The Scoring Function gives us an $R^2$ value for our model with the given parameters that it was trained with.

In [22]:
# R2 - 1 - SSres/SStot
print(model.score(x_train, y_train))
print(model.score(x_test, y_test))

0.6383894255040209
0.3712452375606098


In [26]:
import statsmodels.api as sm
est = sm.OLS(y, x).fit()
est.summary()

0,1,2,3
Dep. Variable:,y,R-squared (uncentered):,0.805
Model:,OLS,Adj. R-squared (uncentered):,0.771
Method:,Least Squares,F-statistic:,23.45
Date:,"Mon, 22 Mar 2021",Prob (F-statistic):,2.83e-06
Time:,14:36:21,Log-Likelihood:,-83.423
No. Observations:,20,AIC:,172.8
Df Residuals:,17,BIC:,175.8
Df Model:,3,,
Covariance Type:,nonrobust,,

0,1,2,3,4,5,6
,coef,std err,t,P>|t|,[0.025,0.975]
x1,0.2759,1.024,0.269,0.791,-1.885,2.436
x2,0.1919,0.084,2.278,0.036,0.014,0.370
x3,-0.0154,0.102,-0.151,0.882,-0.231,0.200

0,1,2,3
Omnibus:,0.745,Durbin-Watson:,1.584
Prob(Omnibus):,0.689,Jarque-Bera (JB):,0.683
Skew:,0.11,Prob(JB):,0.711
Kurtosis:,2.122,Cond. No.,47.8


#Validation Metrics

## F-Stat

The F-test is a test where the null hypothesis that all the coefficients are 0 (eg. your model is no better than the mean). Of interest generally is the **p-value** on that test, which should always be be 0.00 -- otherwise your model has big problems.

## Log likelihood

The Log likelihood (LL) comes from the model's [likelihood function](https://en.wikipedia.org/wiki/Likelihood_function).
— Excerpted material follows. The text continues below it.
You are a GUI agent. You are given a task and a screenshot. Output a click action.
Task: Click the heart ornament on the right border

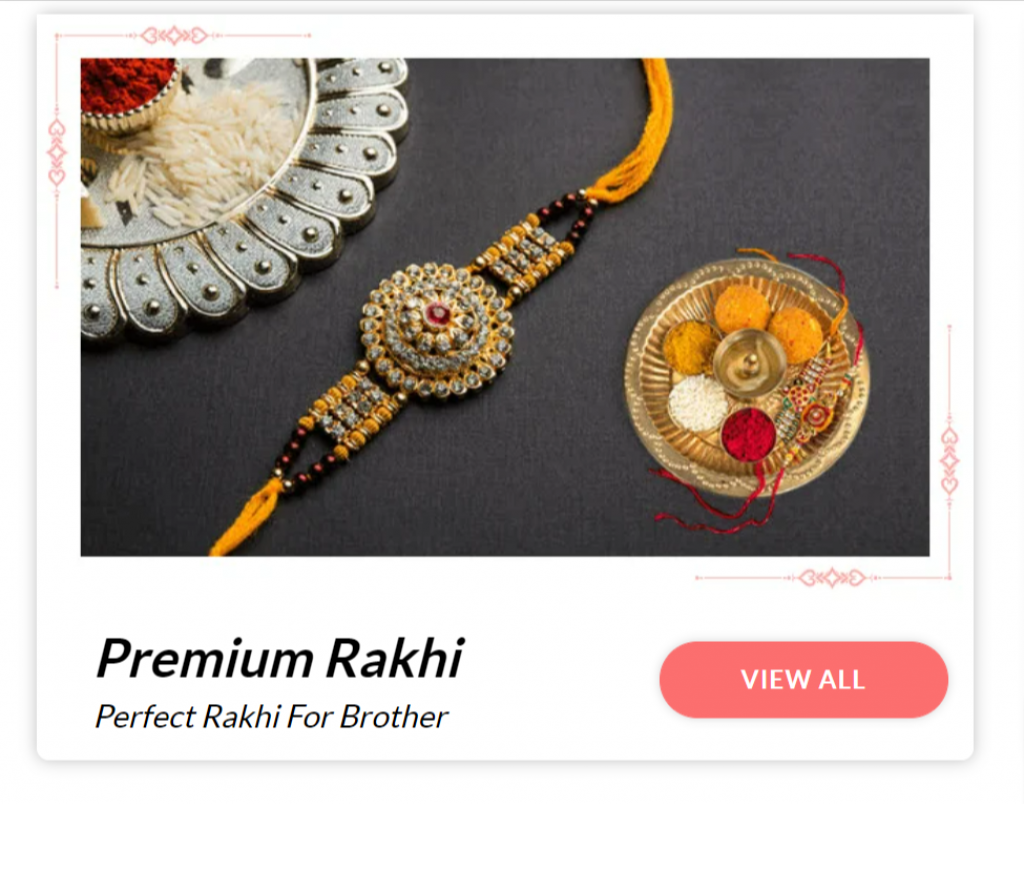tap(950, 461)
Log-likelihood is all your dataset run through the pdf of the likelihood (normal distribution for OLS), and then they are summed together, and then taking the log of this sum.
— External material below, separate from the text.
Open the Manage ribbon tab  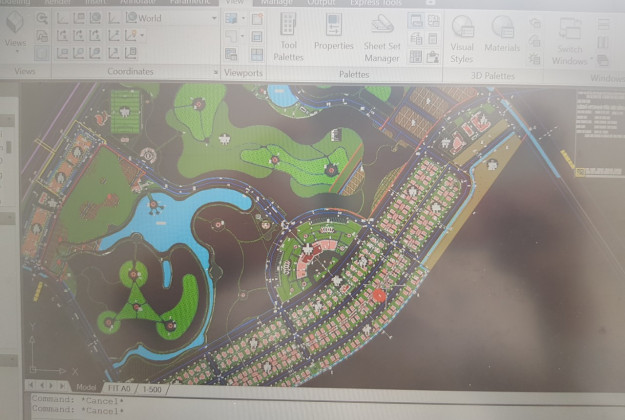click(276, 3)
So it's measure of **model loss** in the sense that it's a difference between prediction likelihood and reality.

The only real interpretation for log-likelihood is, higher is better.

Log-likelihood values cannot be used alone as an index of model fit because they are a function of sample size but can be used to compare the fit of different coefficients.

## AIC and BIC

The [Akaike information criterion (AIC)](https://en.wikipedia.org/wiki/Akaike_information_criterion) is a **model selection criterion**. It's used to compare different models on the same dataset to compare them.

The equation is $AIC = 2k - 2ln(\hat{L})$ where $k$ is the number of coefficients and $L$ is the model likelihood stat. 

Generally you will compare models on the same dataset and pick the one with the smallest value, this is to penalize models which could be **overfitting** to the data.

The formula for the Bayesian information criterion (BIC) is similar to the formula for AIC, but with a different penalty for the number of parameters. With AIC the penalty is $2k$, whereas with BIC the penalty is $ln(n)k$.

## Durbin Watson

The [Durbin-Watson](https://en.wikipedia.org/wiki/Durbin%E2%80%93Watson_statistic) test checks if the errors in your model have **autocorrelation** (which would imply heteroscedasticity). 

So it's a homoscedasticity test.

##  Skew

Skew is a statistic check for equality of dispersion in your model's error term. A distribution can have right or left-skew, but either way this disperses away from normality of errors, invalidating coefficients and standard errors.

##  Omnibus

A test of the skewness and kurtosis of the residual 

We hope to see a value close to zero which would indicate a normal distribution.

The **Prob (Omnibus)** performs a statistical test indicating the probability that the residuals are normally distributed. We hope to see something close to 1 here. 

##  Kurtosis

A measure of "peakiness", or curvature of the data. Higher peaks lead to greater Kurtosis. Greater Kurtosis can be interpreted as a tighter clustering of residuals around zero, implying a better model with few outliers.

## Jarque-Bera (JB)

Like the Omnibus test in that it tests both skew and kurtosis. We hope to see in this test a confirmation of the Omnibus test.

## Condition Number

This test measures the sensitivity of a function's output as compared to its input.

When we have severe multicollinearity, we can expect much higher fluctuations to small changes in the data, hence, we hope to see a relatively small number, something below 30.

When the $X^-2$ matrix blows up, the condition number will raise a warning.